▶ **TASK TO CARRY OUT**
All of the entries below are to be copied word for word.

▶ **EXTRACTED DATA**
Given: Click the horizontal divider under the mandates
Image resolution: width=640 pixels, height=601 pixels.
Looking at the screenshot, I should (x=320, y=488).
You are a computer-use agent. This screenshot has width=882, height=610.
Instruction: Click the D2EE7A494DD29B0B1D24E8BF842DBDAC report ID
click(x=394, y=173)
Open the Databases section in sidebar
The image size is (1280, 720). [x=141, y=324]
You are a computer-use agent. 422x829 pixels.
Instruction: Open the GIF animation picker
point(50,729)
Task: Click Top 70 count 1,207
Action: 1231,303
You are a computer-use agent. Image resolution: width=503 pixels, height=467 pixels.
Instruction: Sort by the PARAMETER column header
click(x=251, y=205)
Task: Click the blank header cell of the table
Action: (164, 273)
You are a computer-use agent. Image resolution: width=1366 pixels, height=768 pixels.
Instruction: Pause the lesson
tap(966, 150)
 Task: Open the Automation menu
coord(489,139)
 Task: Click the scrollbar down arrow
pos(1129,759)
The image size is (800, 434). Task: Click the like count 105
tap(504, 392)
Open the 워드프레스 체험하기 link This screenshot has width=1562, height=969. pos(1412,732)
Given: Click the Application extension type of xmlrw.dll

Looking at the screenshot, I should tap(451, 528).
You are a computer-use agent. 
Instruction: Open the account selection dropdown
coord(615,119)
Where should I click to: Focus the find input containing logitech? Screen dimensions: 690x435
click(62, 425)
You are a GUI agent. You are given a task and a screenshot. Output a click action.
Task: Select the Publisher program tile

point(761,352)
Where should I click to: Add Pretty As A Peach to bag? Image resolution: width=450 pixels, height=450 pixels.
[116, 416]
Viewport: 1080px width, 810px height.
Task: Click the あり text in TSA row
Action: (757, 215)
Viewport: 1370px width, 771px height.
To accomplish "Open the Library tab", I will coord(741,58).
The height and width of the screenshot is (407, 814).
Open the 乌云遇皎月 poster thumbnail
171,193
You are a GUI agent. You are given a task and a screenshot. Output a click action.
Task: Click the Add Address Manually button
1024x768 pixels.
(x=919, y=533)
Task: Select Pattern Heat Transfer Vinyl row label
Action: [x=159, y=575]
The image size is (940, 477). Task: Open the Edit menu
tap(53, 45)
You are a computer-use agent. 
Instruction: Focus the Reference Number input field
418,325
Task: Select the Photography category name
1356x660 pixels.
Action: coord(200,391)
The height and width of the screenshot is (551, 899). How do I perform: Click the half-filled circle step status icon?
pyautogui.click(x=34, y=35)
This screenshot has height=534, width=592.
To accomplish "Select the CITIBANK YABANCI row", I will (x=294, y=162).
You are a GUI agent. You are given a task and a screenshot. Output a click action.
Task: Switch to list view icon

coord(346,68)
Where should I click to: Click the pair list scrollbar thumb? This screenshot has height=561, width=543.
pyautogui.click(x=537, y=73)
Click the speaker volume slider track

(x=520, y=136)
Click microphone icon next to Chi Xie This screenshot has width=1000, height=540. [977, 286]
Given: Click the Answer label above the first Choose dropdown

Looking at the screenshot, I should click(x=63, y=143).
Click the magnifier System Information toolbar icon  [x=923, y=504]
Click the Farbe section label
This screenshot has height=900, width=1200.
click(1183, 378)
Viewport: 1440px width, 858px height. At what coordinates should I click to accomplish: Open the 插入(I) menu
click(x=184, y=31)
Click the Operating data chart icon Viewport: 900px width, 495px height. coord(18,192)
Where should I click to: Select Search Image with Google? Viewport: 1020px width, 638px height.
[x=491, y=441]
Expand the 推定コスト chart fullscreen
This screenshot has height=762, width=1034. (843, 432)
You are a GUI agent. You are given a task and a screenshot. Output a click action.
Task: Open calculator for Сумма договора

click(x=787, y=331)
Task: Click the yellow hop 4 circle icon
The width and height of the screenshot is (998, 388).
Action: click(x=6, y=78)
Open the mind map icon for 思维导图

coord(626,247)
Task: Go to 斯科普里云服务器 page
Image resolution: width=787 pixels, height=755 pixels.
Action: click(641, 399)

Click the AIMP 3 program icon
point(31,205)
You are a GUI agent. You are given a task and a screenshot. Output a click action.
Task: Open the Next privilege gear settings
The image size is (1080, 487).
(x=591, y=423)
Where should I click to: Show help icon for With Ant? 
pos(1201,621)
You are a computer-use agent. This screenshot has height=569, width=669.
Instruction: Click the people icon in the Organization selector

▶ **TASK OUTPUT**
Given: Click the horizontal divider under the mandates
Image resolution: width=640 pixels, height=601 pixels.
Looking at the screenshot, I should (x=320, y=488).
You are a computer-use agent. This screenshot has width=882, height=610.
Instruction: Click the D2EE7A494DD29B0B1D24E8BF842DBDAC report ID
click(x=394, y=173)
Open the Databases section in sidebar
The image size is (1280, 720). [x=141, y=324]
You are a computer-use agent. 422x829 pixels.
Instruction: Open the GIF animation picker
point(50,729)
Task: Click Top 70 count 1,207
Action: 1231,303
You are a computer-use agent. Image resolution: width=503 pixels, height=467 pixels.
Instruction: Sort by the PARAMETER column header
click(x=251, y=205)
Task: Click the blank header cell of the table
Action: (164, 273)
You are a computer-use agent. Image resolution: width=1366 pixels, height=768 pixels.
Instruction: Pause the lesson
tap(966, 150)
 Task: Open the Automation menu
coord(489,139)
 Task: Click the scrollbar down arrow
pos(1129,759)
The image size is (800, 434). Task: Click the like count 105
tap(504, 392)
Open the 워드프레스 체험하기 link This screenshot has width=1562, height=969. pos(1412,732)
Given: Click the Application extension type of xmlrw.dll

Looking at the screenshot, I should tap(451, 528).
You are a computer-use agent. 
Instruction: Open the account selection dropdown
coord(615,119)
Where should I click to: Focus the find input containing logitech? Screen dimensions: 690x435
click(62, 425)
You are a GUI agent. You are given a task and a screenshot. Output a click action.
Task: Select the Publisher program tile

point(761,352)
Where should I click to: Add Pretty As A Peach to bag? Image resolution: width=450 pixels, height=450 pixels.
[116, 416]
Viewport: 1080px width, 810px height.
Task: Click the あり text in TSA row
Action: (757, 215)
Viewport: 1370px width, 771px height.
To accomplish "Open the Library tab", I will coord(741,58).
The height and width of the screenshot is (407, 814).
Open the 乌云遇皎月 poster thumbnail
171,193
You are a GUI agent. You are given a task and a screenshot. Output a click action.
Task: Click the Add Address Manually button
1024x768 pixels.
(x=919, y=533)
Task: Select Pattern Heat Transfer Vinyl row label
Action: [x=159, y=575]
The image size is (940, 477). Task: Open the Edit menu
tap(53, 45)
You are a computer-use agent. 
Instruction: Focus the Reference Number input field
418,325
Task: Select the Photography category name
1356x660 pixels.
Action: coord(200,391)
The height and width of the screenshot is (551, 899). How do I perform: Click the half-filled circle step status icon?
pyautogui.click(x=34, y=35)
This screenshot has height=534, width=592.
To accomplish "Select the CITIBANK YABANCI row", I will (x=294, y=162).
You are a GUI agent. You are given a task and a screenshot. Output a click action.
Task: Switch to list view icon

coord(346,68)
Where should I click to: Click the pair list scrollbar thumb? This screenshot has height=561, width=543.
pyautogui.click(x=537, y=73)
Click the speaker volume slider track

(x=520, y=136)
Click microphone icon next to Chi Xie This screenshot has width=1000, height=540. [977, 286]
Given: Click the Answer label above the first Choose dropdown

Looking at the screenshot, I should click(x=63, y=143).
Click the magnifier System Information toolbar icon  [x=923, y=504]
Click the Farbe section label
This screenshot has height=900, width=1200.
click(1183, 378)
Viewport: 1440px width, 858px height. At what coordinates should I click to accomplish: Open the 插入(I) menu
click(x=184, y=31)
Click the Operating data chart icon Viewport: 900px width, 495px height. coord(18,192)
Where should I click to: Select Search Image with Google? Viewport: 1020px width, 638px height.
[x=491, y=441]
Expand the 推定コスト chart fullscreen
This screenshot has height=762, width=1034. (843, 432)
You are a GUI agent. You are given a task and a screenshot. Output a click action.
Task: Open calculator for Сумма договора

click(x=787, y=331)
Task: Click the yellow hop 4 circle icon
The width and height of the screenshot is (998, 388).
Action: click(x=6, y=78)
Open the mind map icon for 思维导图

coord(626,247)
Task: Go to 斯科普里云服务器 page
Image resolution: width=787 pixels, height=755 pixels.
Action: click(641, 399)

Click the AIMP 3 program icon
point(31,205)
You are a GUI agent. You are given a task and a screenshot. Output a click action.
Task: Open the Next privilege gear settings
The image size is (1080, 487).
(x=591, y=423)
Where should I click to: Show help icon for With Ant? 
pos(1201,621)
You are a computer-use agent. This screenshot has height=569, width=669.
Instruction: Click the people icon in the Organization selector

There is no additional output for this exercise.